Boyle makes great play of David Spratt in Victoria deciding at this point to
leave the ALP. David Spratt is an old friendly acquaintance of mine. He is
primarily a "movement" kind of activist, who is the main coordinator of the
Victorian Peace Network, and in that context is frequently an organisational
opponent of the DSP faction, because his links are with the Trades Hall, the
Socialist Left and lately also with the Greens. In other contexts he is one
of the people the DSP pay out on quite vigorously because his estimate of
the current situation in the antiwar movement is a bit different to theirs.
There is no likelihood of David Spratt joining the Socialist Alliance. He
will inevitably join the Greens, in short, rather than longer course in
fact. His move from the ALP to the Greens is indicative of a similar shift
among a much broader layer of movement activists in Melbourne. The DSP and
the Socialist Alliance don't figure in David Spratt's universe, except as
sporadic factional opponents.

The dead end sectarianism of the DSP leadership's approach to the workers
movement is expressed in this paragraph:
"Of course this is not to say that the anti-war movement shouldn't welcome
ALP members and even ALP branches into its ranks.

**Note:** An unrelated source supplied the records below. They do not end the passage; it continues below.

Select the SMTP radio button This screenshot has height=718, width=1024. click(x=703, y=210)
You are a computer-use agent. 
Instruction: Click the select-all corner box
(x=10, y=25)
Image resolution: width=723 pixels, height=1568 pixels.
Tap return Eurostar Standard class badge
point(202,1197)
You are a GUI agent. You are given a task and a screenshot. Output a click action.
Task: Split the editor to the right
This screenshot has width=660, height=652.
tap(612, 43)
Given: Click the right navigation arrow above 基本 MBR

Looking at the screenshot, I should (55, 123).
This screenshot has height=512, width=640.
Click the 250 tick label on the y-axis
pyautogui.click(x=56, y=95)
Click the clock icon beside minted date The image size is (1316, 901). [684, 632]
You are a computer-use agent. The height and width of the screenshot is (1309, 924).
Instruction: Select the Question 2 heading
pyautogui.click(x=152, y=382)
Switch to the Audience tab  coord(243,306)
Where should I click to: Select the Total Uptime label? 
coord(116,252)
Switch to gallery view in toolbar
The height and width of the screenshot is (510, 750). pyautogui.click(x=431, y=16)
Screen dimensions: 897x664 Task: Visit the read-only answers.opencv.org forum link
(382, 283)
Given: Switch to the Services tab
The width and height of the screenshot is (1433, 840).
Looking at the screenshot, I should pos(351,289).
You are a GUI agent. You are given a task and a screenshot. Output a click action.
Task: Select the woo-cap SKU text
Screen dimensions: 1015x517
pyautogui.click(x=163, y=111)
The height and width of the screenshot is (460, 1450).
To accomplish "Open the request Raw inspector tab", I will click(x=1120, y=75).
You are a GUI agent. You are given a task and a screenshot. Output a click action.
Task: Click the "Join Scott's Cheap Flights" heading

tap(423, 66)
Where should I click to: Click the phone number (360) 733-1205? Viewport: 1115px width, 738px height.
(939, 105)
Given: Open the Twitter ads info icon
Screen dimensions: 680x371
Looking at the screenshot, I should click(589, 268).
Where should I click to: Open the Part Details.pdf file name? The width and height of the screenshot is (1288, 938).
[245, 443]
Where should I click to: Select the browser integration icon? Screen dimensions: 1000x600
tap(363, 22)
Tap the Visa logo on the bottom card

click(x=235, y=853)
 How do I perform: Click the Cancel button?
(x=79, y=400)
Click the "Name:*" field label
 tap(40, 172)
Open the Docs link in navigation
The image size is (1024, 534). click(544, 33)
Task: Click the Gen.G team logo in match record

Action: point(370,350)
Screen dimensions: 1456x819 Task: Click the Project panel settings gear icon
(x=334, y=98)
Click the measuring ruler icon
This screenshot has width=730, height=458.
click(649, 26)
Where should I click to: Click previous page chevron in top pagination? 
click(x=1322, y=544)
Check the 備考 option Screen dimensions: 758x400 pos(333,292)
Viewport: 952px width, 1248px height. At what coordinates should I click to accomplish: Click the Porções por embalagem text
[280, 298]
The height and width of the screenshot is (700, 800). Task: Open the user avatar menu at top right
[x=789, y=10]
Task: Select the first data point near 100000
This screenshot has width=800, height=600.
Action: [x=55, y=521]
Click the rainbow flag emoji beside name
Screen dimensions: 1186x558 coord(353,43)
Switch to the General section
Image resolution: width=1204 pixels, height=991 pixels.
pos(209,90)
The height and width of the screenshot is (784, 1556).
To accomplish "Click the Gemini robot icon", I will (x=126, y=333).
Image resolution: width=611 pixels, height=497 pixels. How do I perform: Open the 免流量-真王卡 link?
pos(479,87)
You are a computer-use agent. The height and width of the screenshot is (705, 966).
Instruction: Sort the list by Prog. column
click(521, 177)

The Stop The War Coalition
has reached our very warmly to Labor MPs Harry Quick and Carmen Lawrence.
They've been put on every platform possible and encouraged in any defiance
of Crean's standing-ovation-for-Bush and bipartisanship on the 'war on
terrorism'."

This offensive piece of political idiocy sums up the strategic approach of
the DSP leadership. Its exactly the sort of rhetoric that the Stalinists
used to use during "third periods" - the "United Front From Below",
so-called. This was an approach against which Trotsky, in particular,
constantly polemicised. The vintage distaste displayed in Boyle's comment
that the Stop the War Coalition accepts "even ALP branches", as if ALP
branches were leper colonies, gives you some hint of the political outlook
of the DSP leadership.

The eccentric view embodied in his comment that "the Stop The War Coalition
has reached our very warmly to Labor MPs Harry Quick and Carmen Lawrence" is
a bit like a rather self-important mouse reaching out to an uncomprehending
elephant. The implicit condescending and insulting tone towards Carmen
Lawrence is disproportionate to the actual realities of the situation. The
Stop the War Coalition, while by no means a negligible force, is basically a
smallish group of socialist militants. It has some successful activities to
its credit, but its footprint and influence in society is rather limited.
Carmen Lawrence has probably just been elected National President of the ALP
by a majority of the 20,000 ALP members who voted. In terms of society at
large, Carmen Lawrence is a considerably more influential figure than anyone
in the Stop the War Coalition, and the ALP is a mass organisation with its
primary base in the organised working class, which shares with a secondary
formation, the Greens, overwhelming hegemony on the left of society. Between
the two of them, the ALP and the Greens, will get around 50% of the vote in
the next Federal Election. The Socialist Alliance will get inevitably get
less than half of a percent in those elections. In these circumstances, to
represent the Stop the War Coalition as some kind of great power graciously
reaching out to Carmen Lawrence and Harry Quick is a grandly lunatic way of
viewing Australian society strategically.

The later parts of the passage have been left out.